Saturday, 10 January 2015

How Labelism Hurts Our Society

by Bruce Bennett
Have you ever tried to describe someone without using common labels? In the course of normal conversation I find labels to be a common part of my speech. This observation is more apparent in monitoring blogs and responses or just watching a CNN news program.

People are conservatives, liberals, Democrats, Republicans, Americans, foreigners. Catholics, Jews, Muslims, Christians, poor, rich, employed and un-employed among a myriad of other descriptions. What makes us so dependent on labeling?

One opinion is that it helps us put everyone in a box and stack the boxes neatly for our own mental inventory. If labeling helps build a strong base for our own beliefs system, then labels themselves are the index cards of our classification of social order.

This week we have another terrible reminder of how labeling people can bring death and sorrow. France mourns the deaths of a number of people who saw their duty as nothing more than to satirize a particular founder of a religious sect. The response was immediate and disastrous. People do not like to be labeled and its getting more dangerous to make fun of particular sects and radical groups.

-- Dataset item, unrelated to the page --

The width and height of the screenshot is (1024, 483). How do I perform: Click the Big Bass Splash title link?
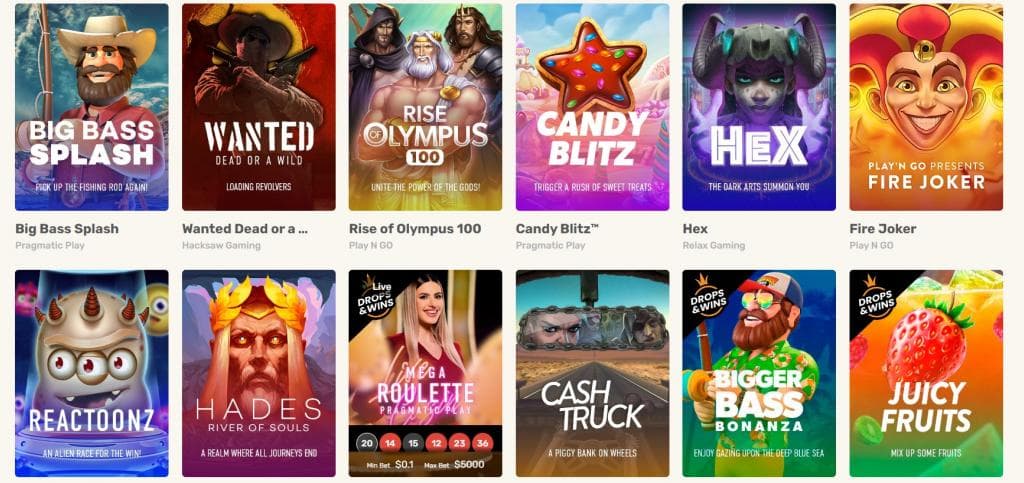point(67,229)
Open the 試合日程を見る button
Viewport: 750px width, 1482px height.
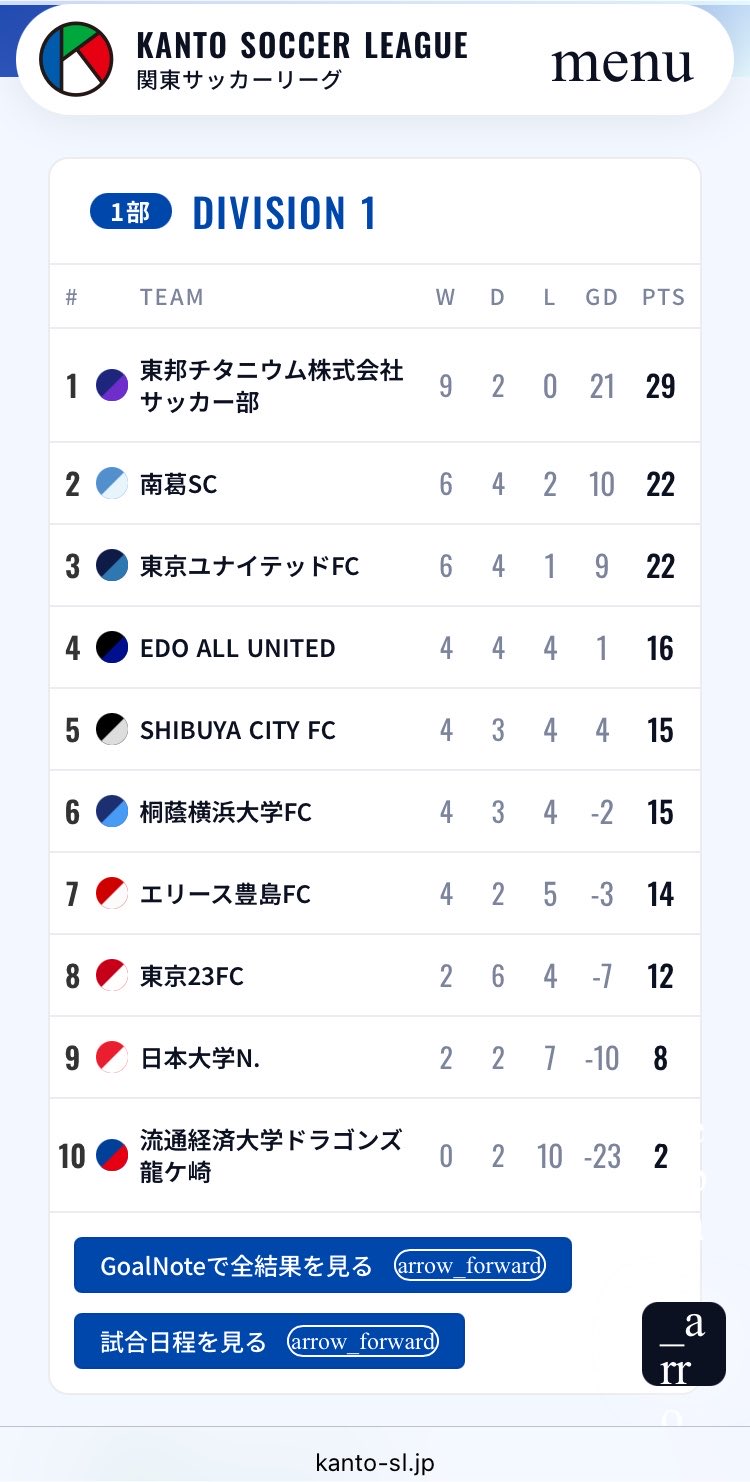(269, 1341)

When we stop thinking about people as being a particular thing then I believe we open up a new world of tremendous opportunity. Is this a conversation you might overhear? "What kind of person do you think you'd like to hire for the job?" "I'd like a person who is bold, adventuresome, a self-starter, independent, honest, forthright, and faithful." "Are you going to hire a minority?" "Of course, I need to fill my quota of labels."

Vietnamese people moved in across the street from me. Sometimes I go over to the square for Chinese food. My friends are a little too liberal for me. They like to talk about the President as though he's done anything good. That's because I think they're Democrats. Not only Democrats, but Catholics.

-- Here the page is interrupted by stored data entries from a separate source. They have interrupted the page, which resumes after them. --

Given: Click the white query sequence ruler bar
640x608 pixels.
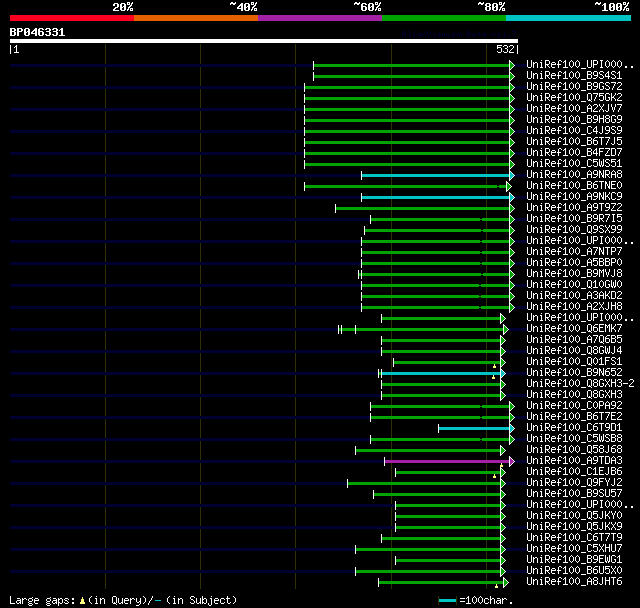Looking at the screenshot, I should (264, 41).
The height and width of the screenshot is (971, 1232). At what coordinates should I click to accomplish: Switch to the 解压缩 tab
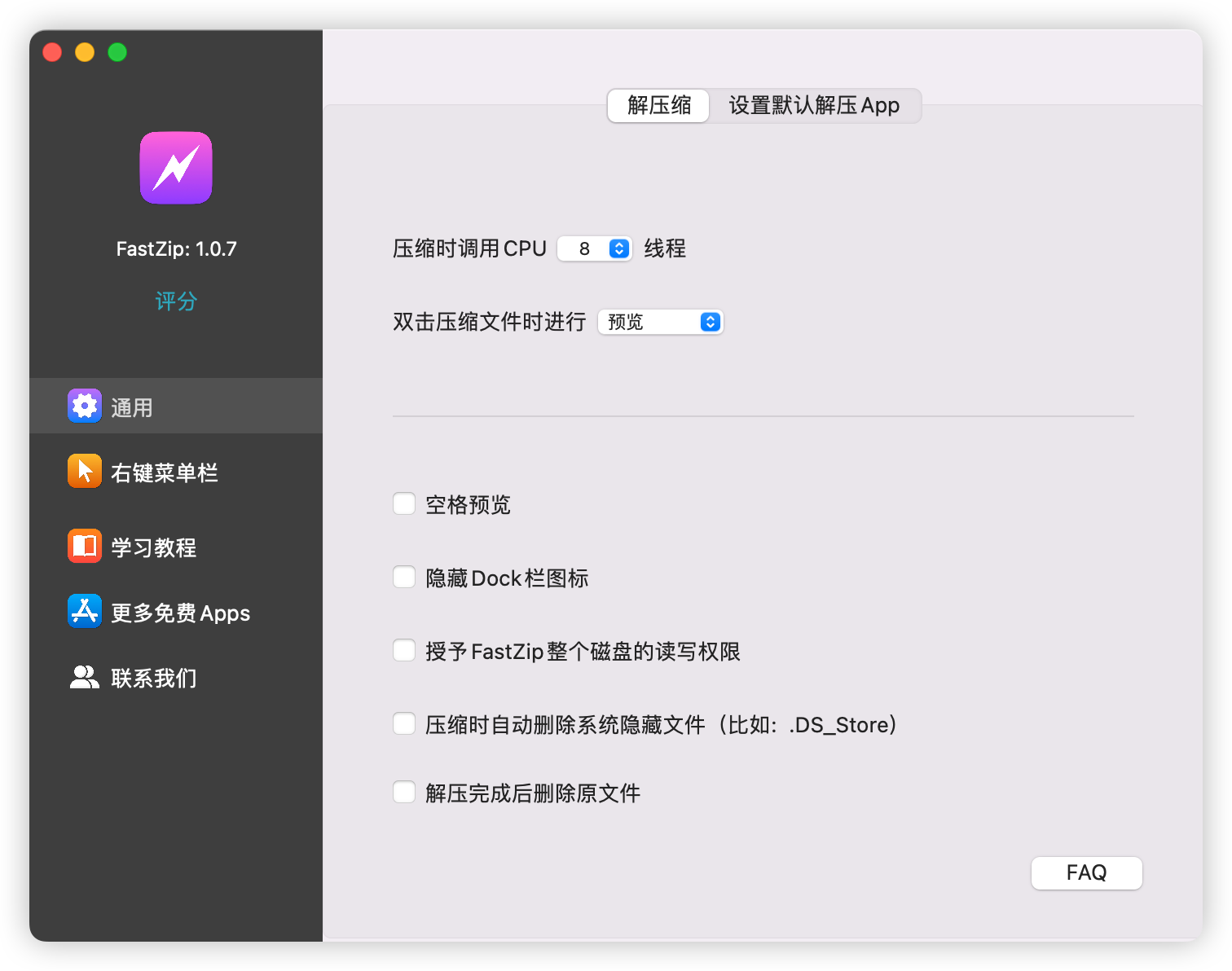[x=658, y=106]
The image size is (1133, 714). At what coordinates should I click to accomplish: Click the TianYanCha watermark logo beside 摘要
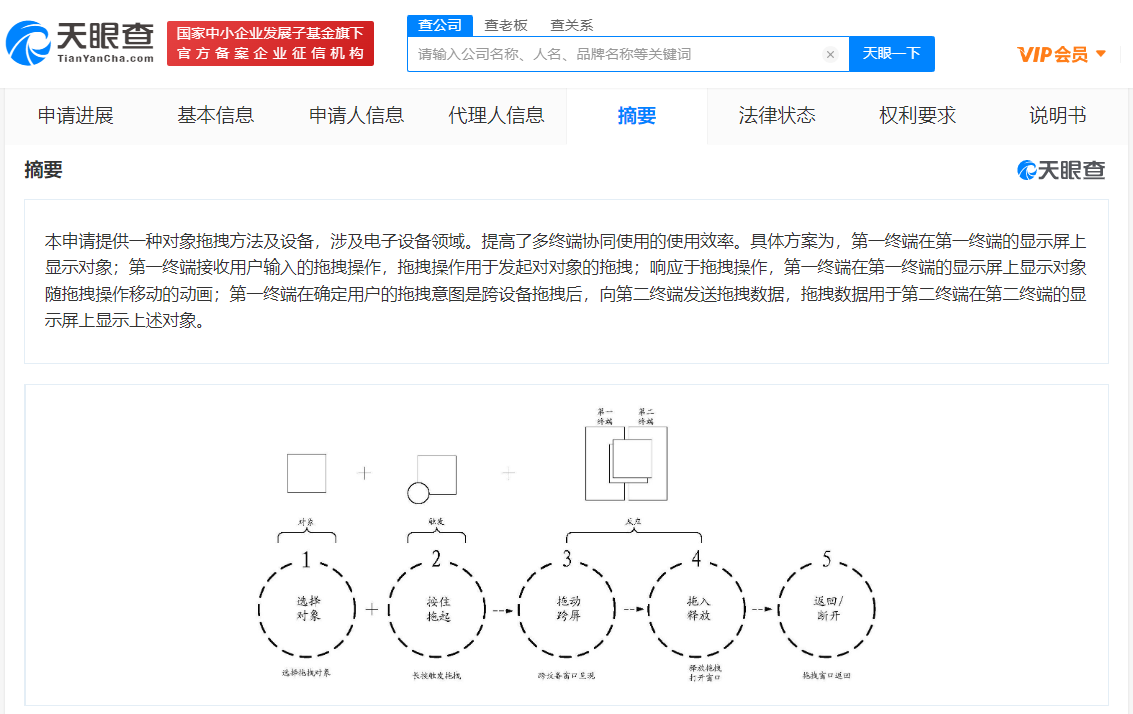coord(1061,170)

You see. It's not a new world order, just order. Its always been and in the past existed in a much more malicious format than today. I have a friend who manages the local Burger King. Last month he lost his mother. She lived in Paris and he could not go to the funeral. When he spoke to me about it I became emotional inside for the sake of this genuine person.

When you read that paragraph, you wanted to know more didn't you? To have it truly make sense, I should have described his ethnic or cultural background. In that way, he would fit in one of those boxes. When I talk about him with people I often describe him in a certain way. Every time I do I wonder why that description matters.

How can we inventory people without labeling them? Its impossible. If our society decided tomorrow that people were the same how would something like Ferguson ever happen? We pretend not to be different, but when lines are drawn we step to the side where we are labeled.

At the end of the day I can't see things ever changing. This week I watched the movies Crash and Bulworth once more. I like these movies because they peel aside the defenses and tell the truth. One day, I hope to wake up and find that we all are living together in peace. Till then, good night all my Republican, conservative, white, middle-class, friends.